> [Problem] Whenever a line in the data holds the string "computer", pull that line out.
(Beginning of Given entries)
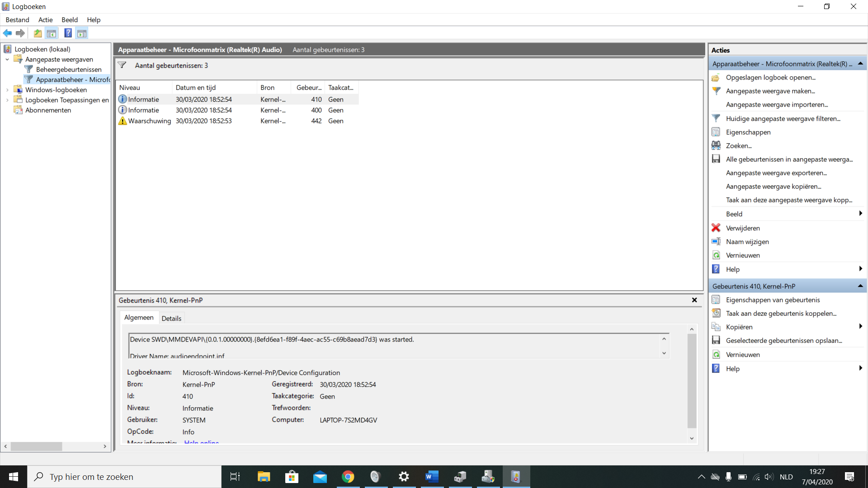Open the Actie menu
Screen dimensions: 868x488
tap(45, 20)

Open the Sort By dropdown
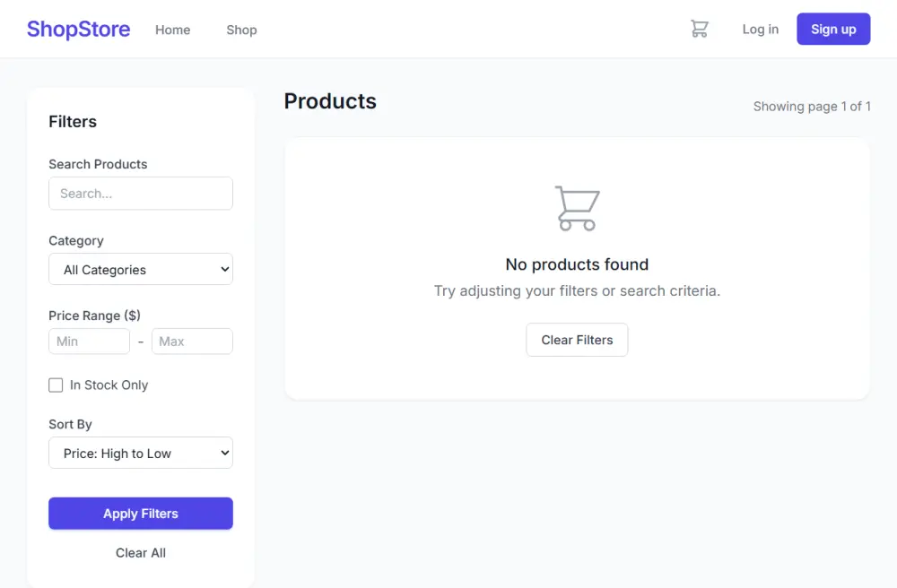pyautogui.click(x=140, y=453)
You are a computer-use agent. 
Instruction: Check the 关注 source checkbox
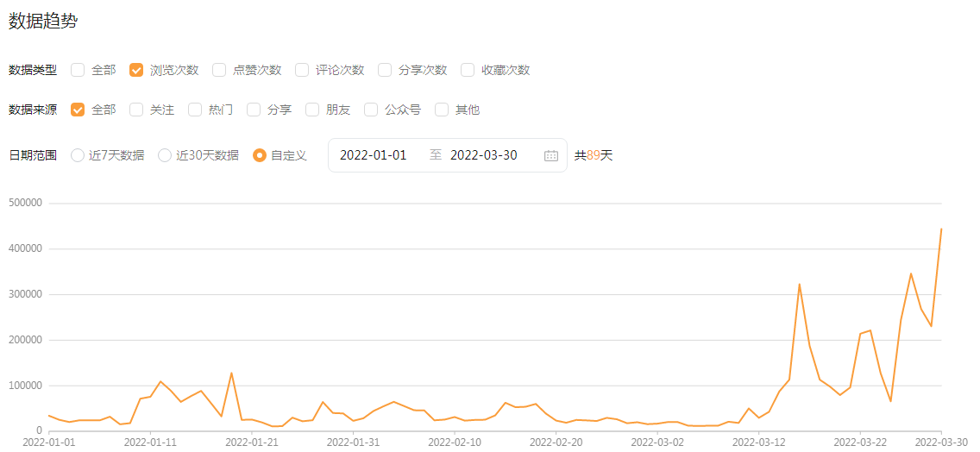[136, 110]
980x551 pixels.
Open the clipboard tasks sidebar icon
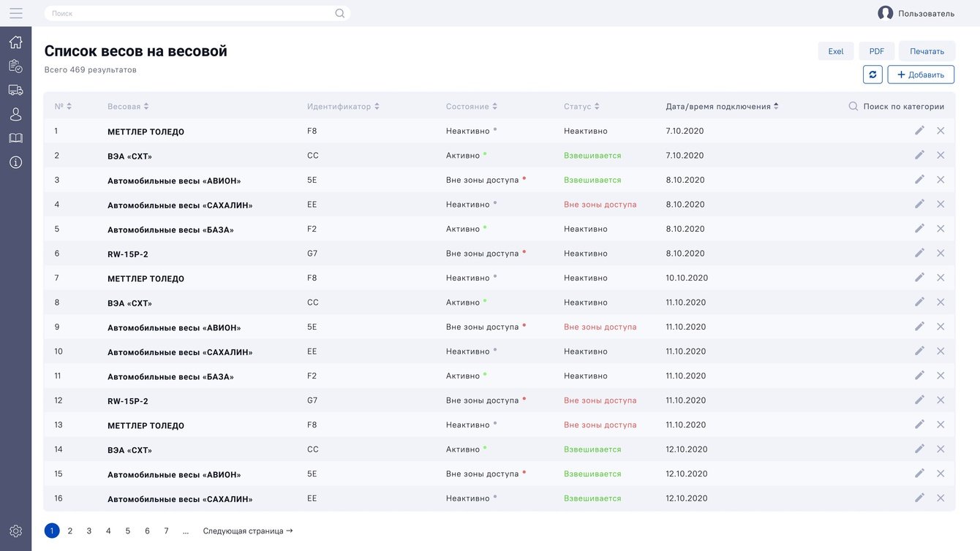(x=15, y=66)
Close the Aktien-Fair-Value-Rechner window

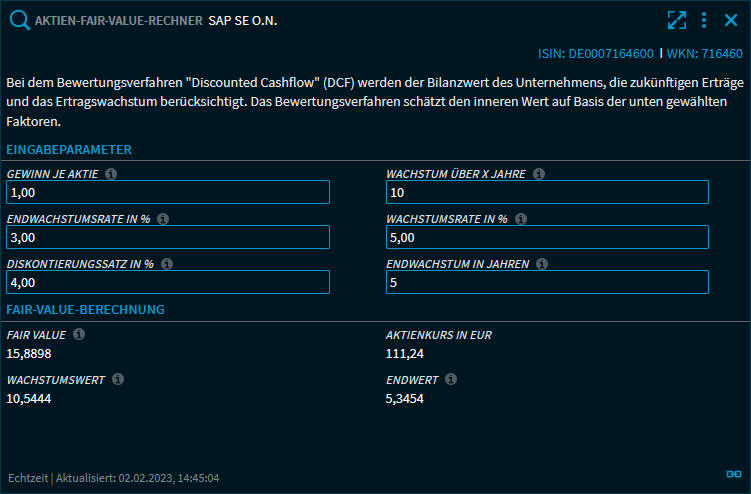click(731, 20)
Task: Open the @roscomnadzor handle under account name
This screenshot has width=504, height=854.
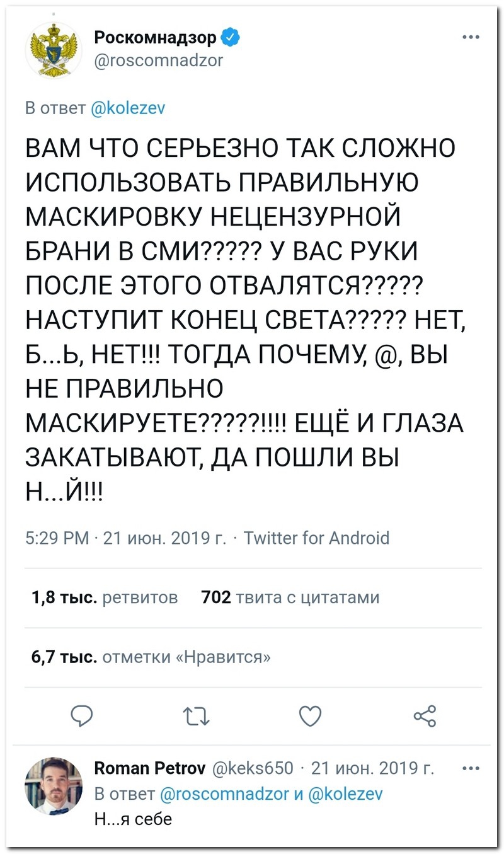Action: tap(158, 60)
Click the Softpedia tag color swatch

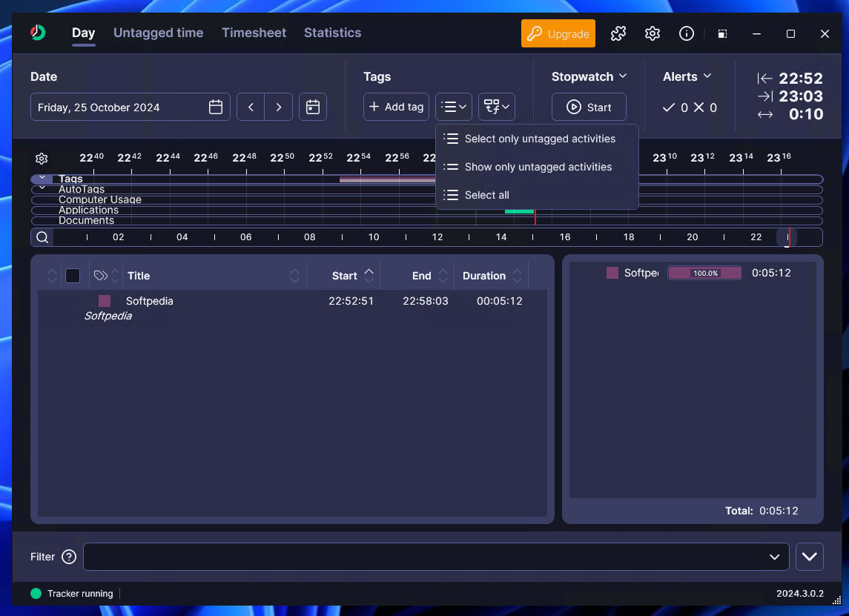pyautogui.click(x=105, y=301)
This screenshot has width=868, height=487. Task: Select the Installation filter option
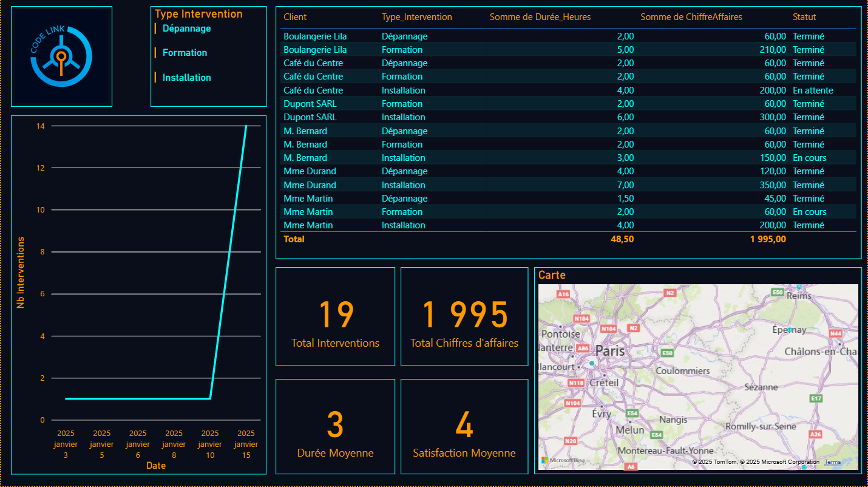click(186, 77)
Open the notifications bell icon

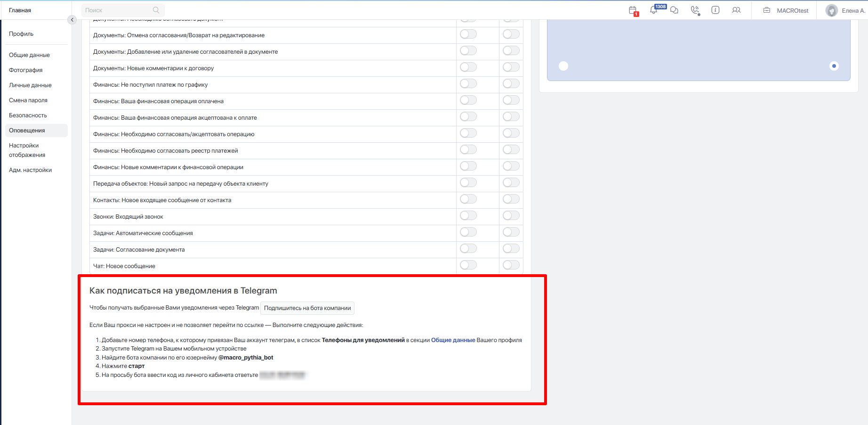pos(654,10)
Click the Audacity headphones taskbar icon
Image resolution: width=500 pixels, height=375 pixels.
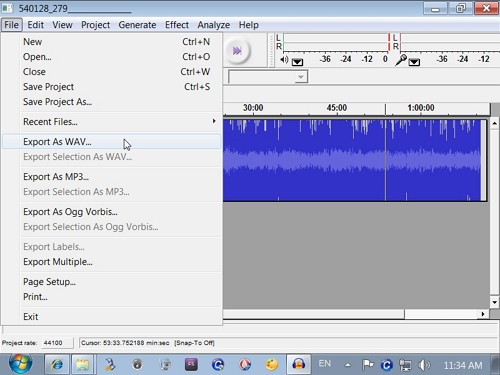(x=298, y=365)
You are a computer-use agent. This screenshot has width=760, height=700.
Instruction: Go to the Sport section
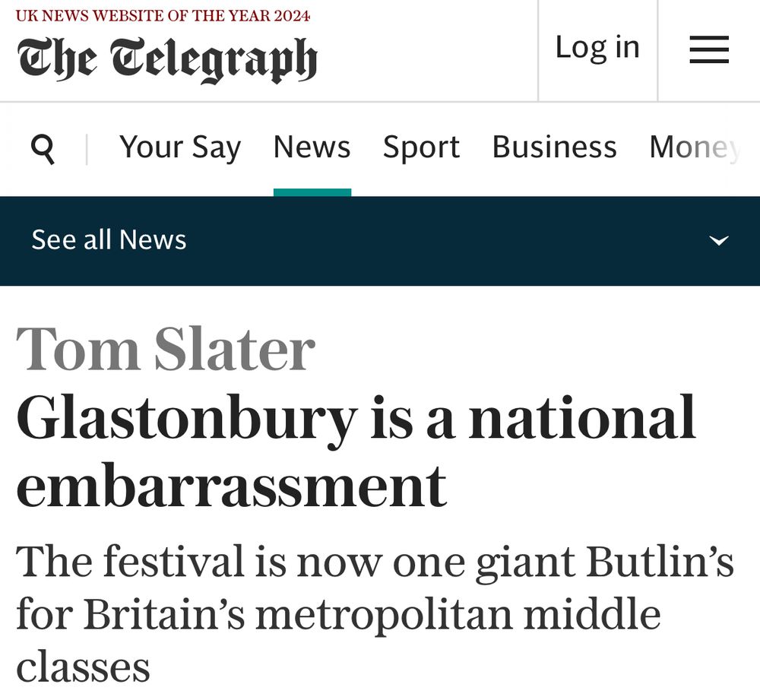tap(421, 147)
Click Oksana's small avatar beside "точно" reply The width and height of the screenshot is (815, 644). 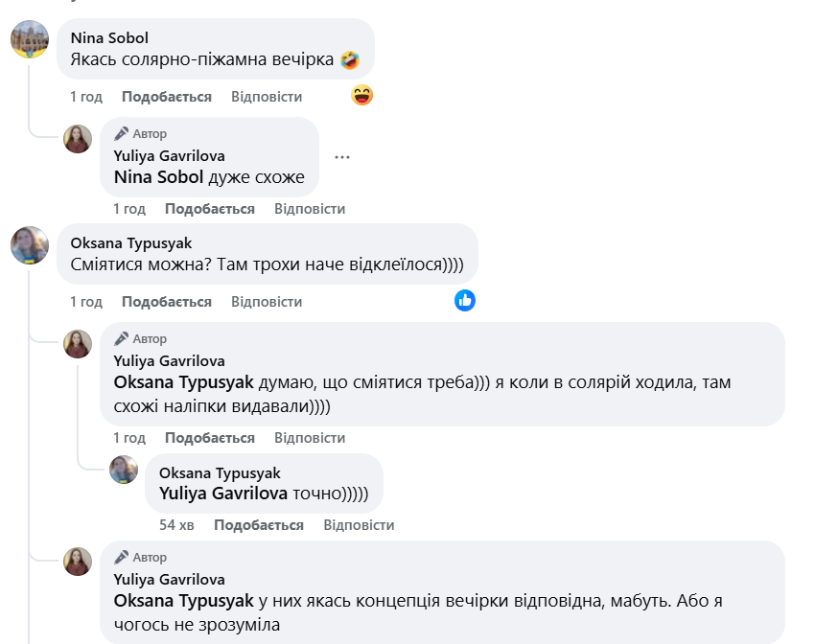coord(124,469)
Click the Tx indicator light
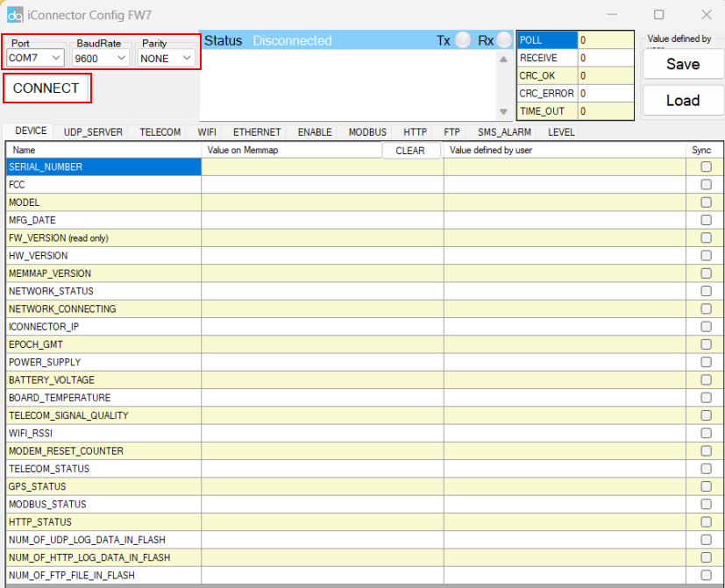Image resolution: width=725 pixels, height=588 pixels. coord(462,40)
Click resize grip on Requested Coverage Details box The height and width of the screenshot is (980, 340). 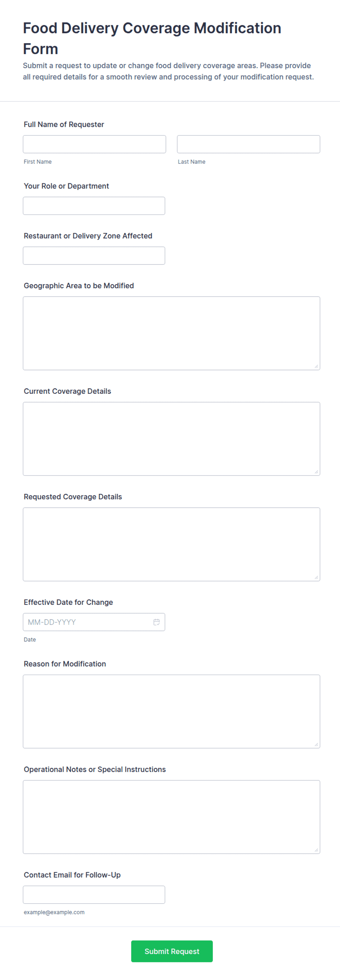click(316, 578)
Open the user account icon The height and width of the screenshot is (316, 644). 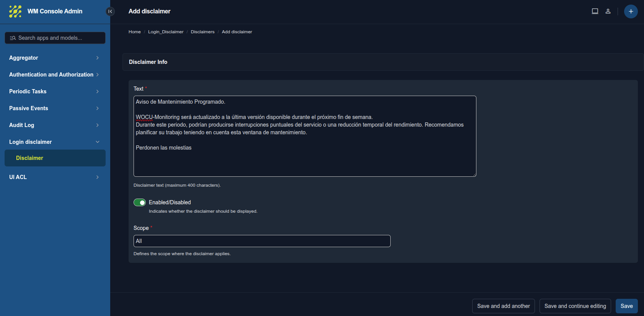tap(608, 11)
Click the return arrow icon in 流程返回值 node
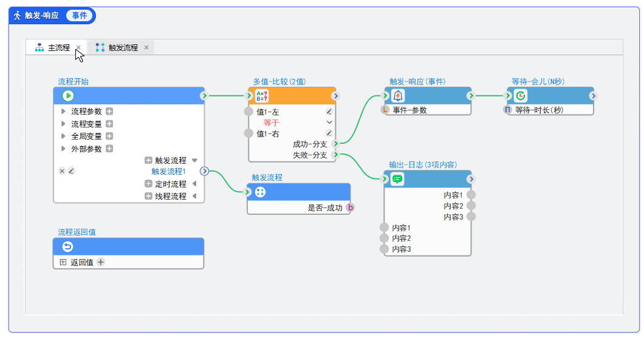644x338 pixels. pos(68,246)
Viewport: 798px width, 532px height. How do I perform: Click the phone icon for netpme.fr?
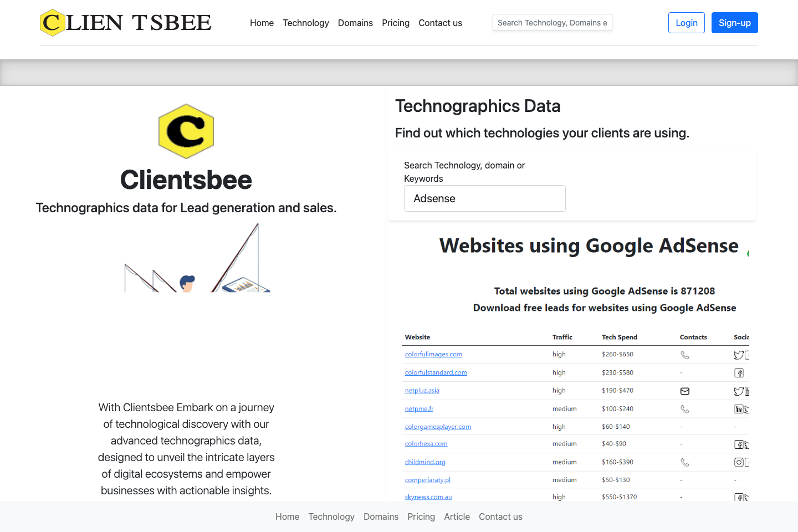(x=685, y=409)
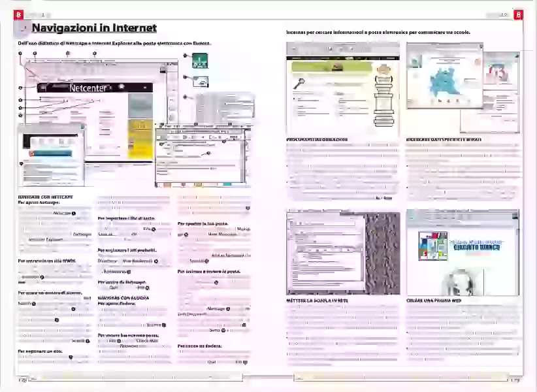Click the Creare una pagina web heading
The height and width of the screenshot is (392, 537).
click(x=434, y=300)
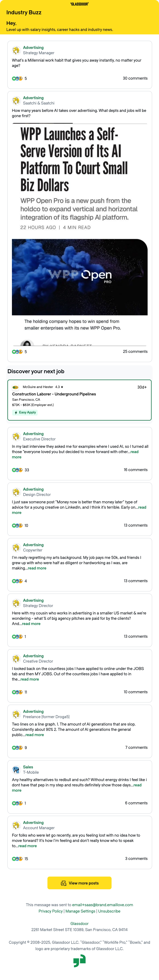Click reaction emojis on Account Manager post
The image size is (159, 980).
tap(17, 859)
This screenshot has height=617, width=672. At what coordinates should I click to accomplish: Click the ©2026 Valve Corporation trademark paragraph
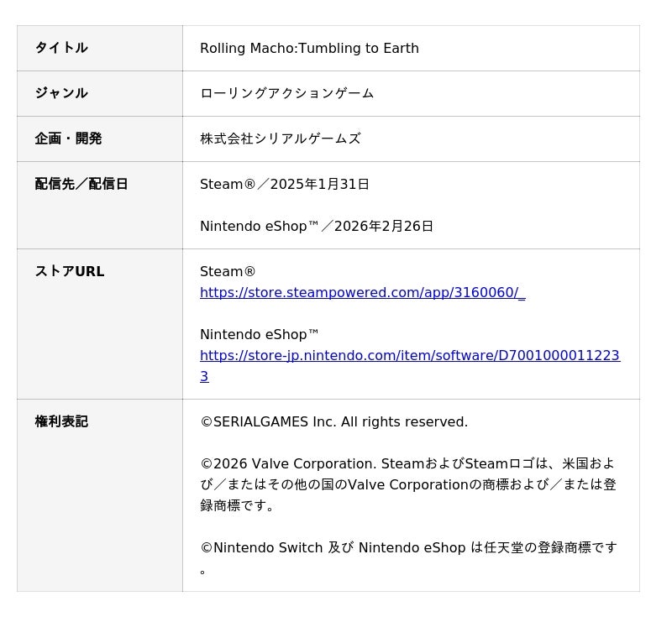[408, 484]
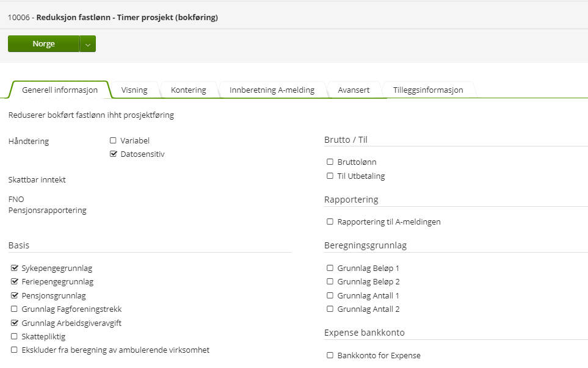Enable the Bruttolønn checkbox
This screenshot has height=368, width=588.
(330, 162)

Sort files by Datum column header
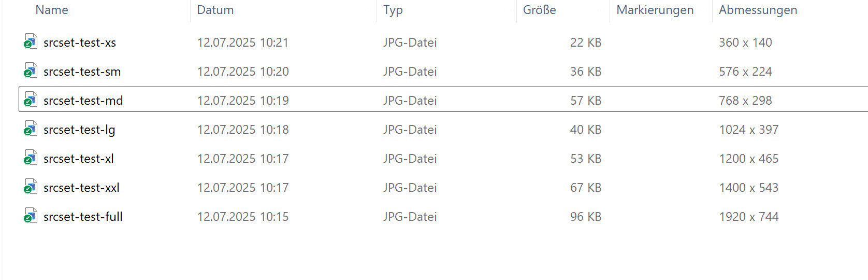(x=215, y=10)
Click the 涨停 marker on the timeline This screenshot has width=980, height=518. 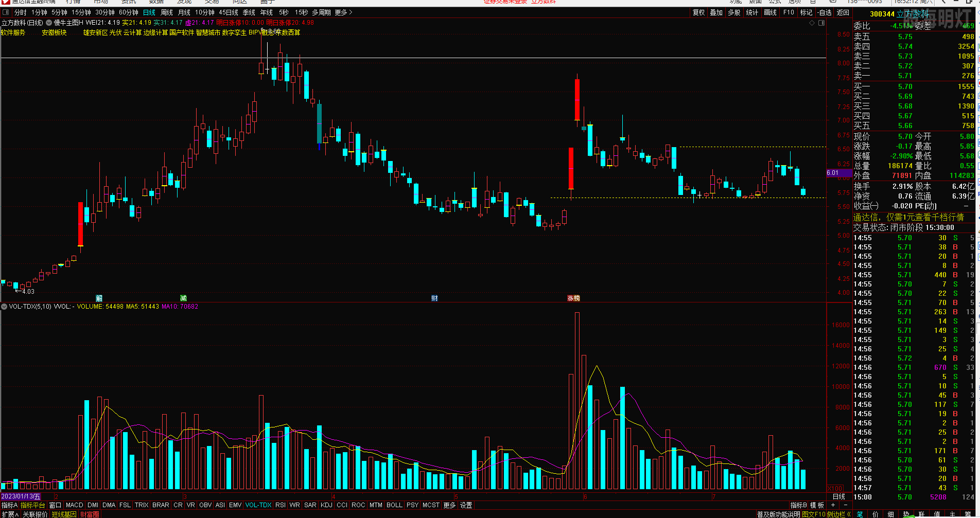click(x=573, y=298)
(End of Given entries)
> [Exercise answer]
You are a computer-use agent. 
You are a computer-use agent. This screenshot has width=760, height=700.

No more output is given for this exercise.